APLA 1996 & SANDF post-2002 orders of wear
- Next (higher): APLA precedence: Star for Conspicuous Leadership; SANDF precedence: Decoration for Merit in Gold;
- Next (lower): APLA succession: Silver Medal for Merit; SANDF succession: iPhrothiya yeGolide;

= Gold Decoration for Merit =

The Gold Decoration for Merit, post-nominal letters GDM, was instituted by the President of the Republic of South Africa in April 1996. It was awarded to veteran cadres of the Azanian People's Liberation Army, the military wing of the Pan Africanist Congress, for outstanding service and utmost devotion to duty during the "struggle".

==Azanian People's Liberation Army==
The Azanian People's Liberation Army (APLA) was the para-military wing of the Pan Africanist Congress (PAC). It was established in 1961 to wage an armed "struggle" against the Nationalist government inside South Africa. On 27 April 1994, the Azanian People's Liberation Army was amalgamated with six other military forces into the South African National Defence Force (SANDF).

==Institution==
The Gold Decoration for Merit, post-nominal letters GDM, was instituted by the President of South Africa in April 1996. It is the senior award of a set of three decorations for merit, along with the Silver Medal for Merit and the Bronze Medal for Merit.

The Azanian People's Liberation Army's military decorations and medals were modelled on those of the South African Defence Force and these three decorations are the approximate equivalents of, respectively, the Southern Cross Decoration and Pro Merito Decoration, the Southern Cross Medal (1975) and Pro Merito Medal (1975), and the Military Merit Medal.

==Award criteria==
The decoration could be awarded to veteran cadres of the Azanian People's Liberation Army for outstanding service and utmost devotion to duty during the "struggle".

==Order of wear==

The position of the Gold Decoration for Merit in the official military and national orders of precedence was revised upon the institution of a new set of honours on 27 April 2003.

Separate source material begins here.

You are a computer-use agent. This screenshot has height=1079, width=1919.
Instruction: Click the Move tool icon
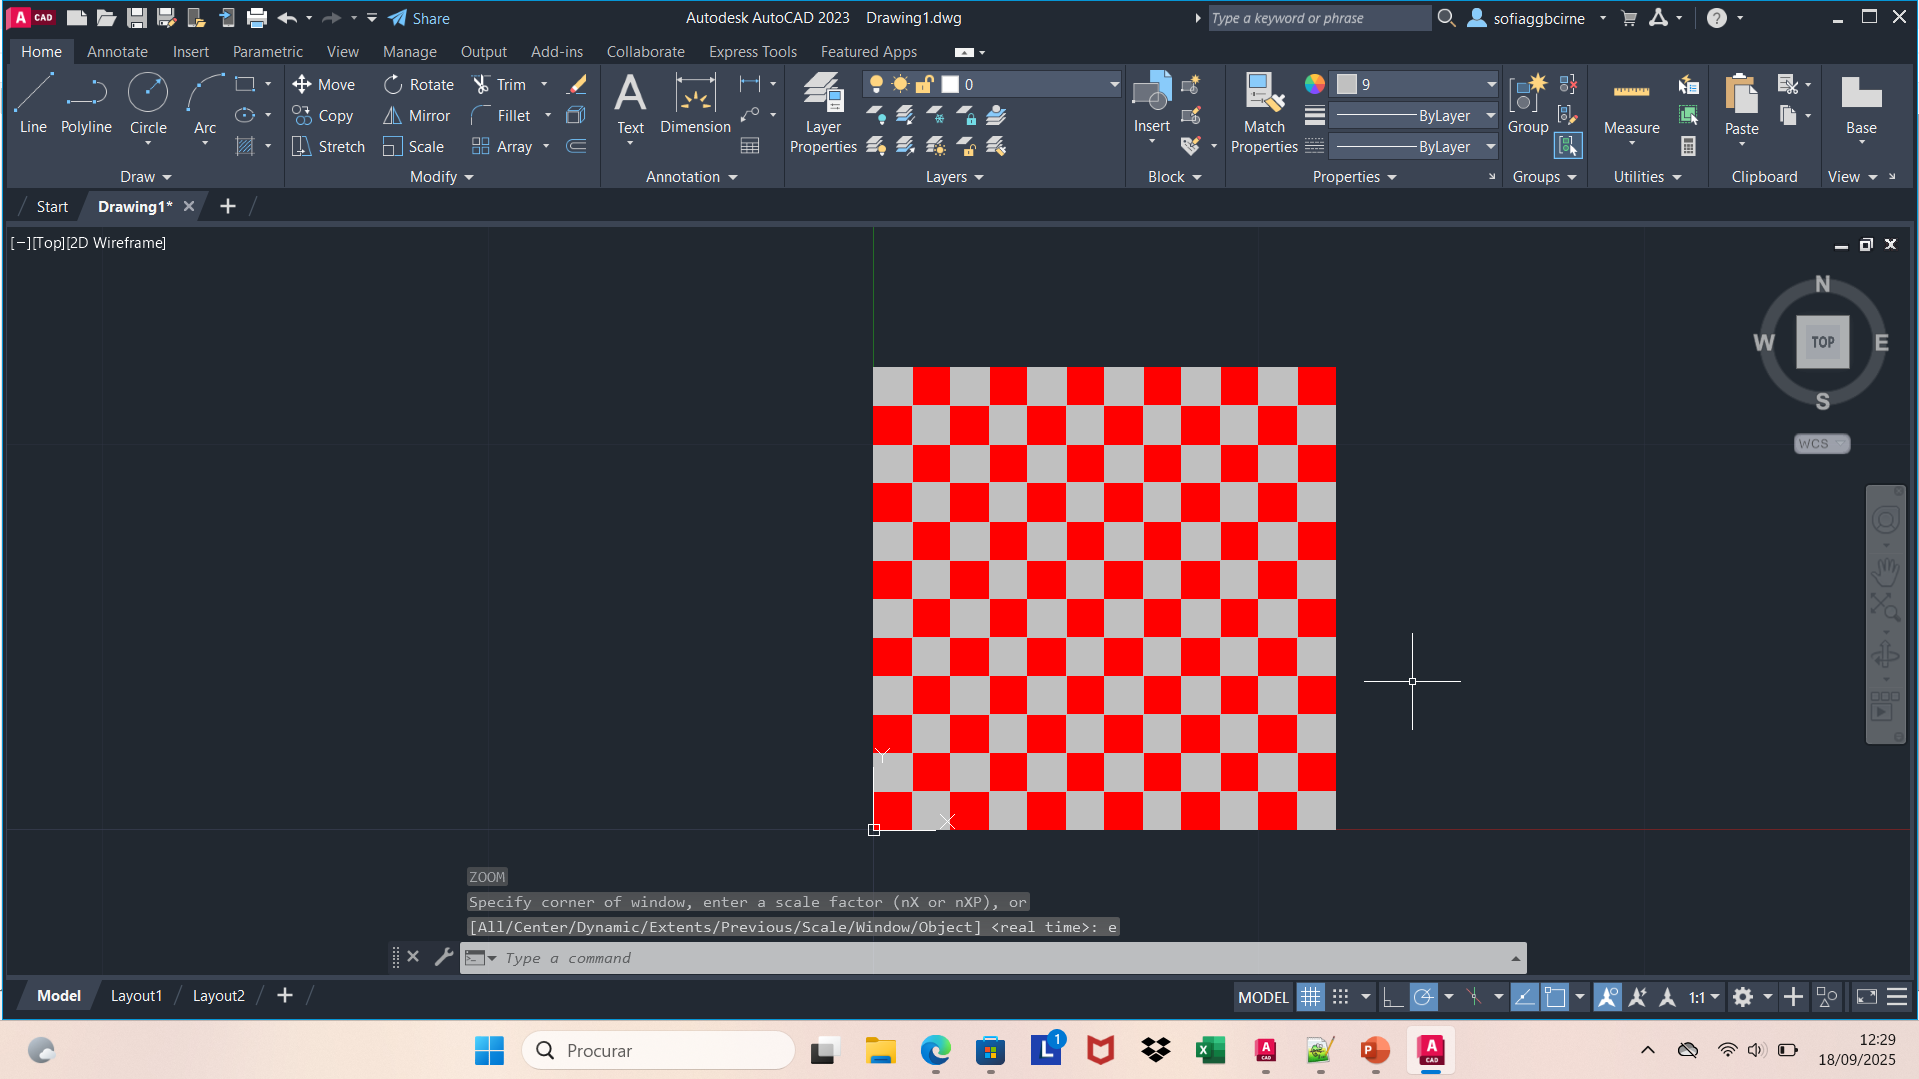click(x=302, y=85)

- Azanian People's Liberation Army

- Official APLA order of precedence:
  - Preceded by the Star for Conspicuous Leadership (SCL).
  - Succeeded by the Silver Medal for Merit (SMM).

- South African National Defence Force until 26 April 2003

- Official SANDF order of precedence:
  - Preceded by the Decoration for Merit in Gold (DMG) of Umkhonto we Sizwe.
  - Succeeded by the Van Riebeeck Medal (VRM) of the Republic of South Africa.
- Official national order of precedence:
  - Preceded by the Decoration for Merit in Gold (DMG) of Umkhonto we Sizwe.
  - Succeeded by the Order of the Star of South Africa Class IV, Officer (OSSA) of the Republic of South Africa.

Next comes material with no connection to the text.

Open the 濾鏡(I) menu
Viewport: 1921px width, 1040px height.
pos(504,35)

- South African National Defence Force from 27 April 2003

- Official SANDF order of precedence:
  - Preceded by the Decoration for Merit in Gold (DMG) of Umkhonto we Sizwe.
  - Succeeded by the iPhrothiya yeGolide (PG) of the Republic of South Africa.
- Official national order of precedence:
  - Preceded by the Decoration for Merit in Gold (DMG) of Umkhonto we Sizwe.
  - Succeeded by the iPhrothiya yeGolide (PG) of the Republic of South Africa.

==Description==
- Obverse
The Gold Decoration for Merit is a silver-gilt straight armed cross with indented ends, which fits in a circle with a diameter of 38 millimetres. The arms of the cross are in white enamel, with the Azanian People's Liberation Army emblem in a dark blue enameled roundel in the centre.

- Ribbon
The ribbon is 32 millimetres wide and dark blue, with two 6 millimetres wide yellow bands in the centre, spaced 4 millimetres apart.

==Discontinuation==
Conferment of the Gold Decoration for Merit was discontinued upon the institution of a new set of honours on 27 April 2003.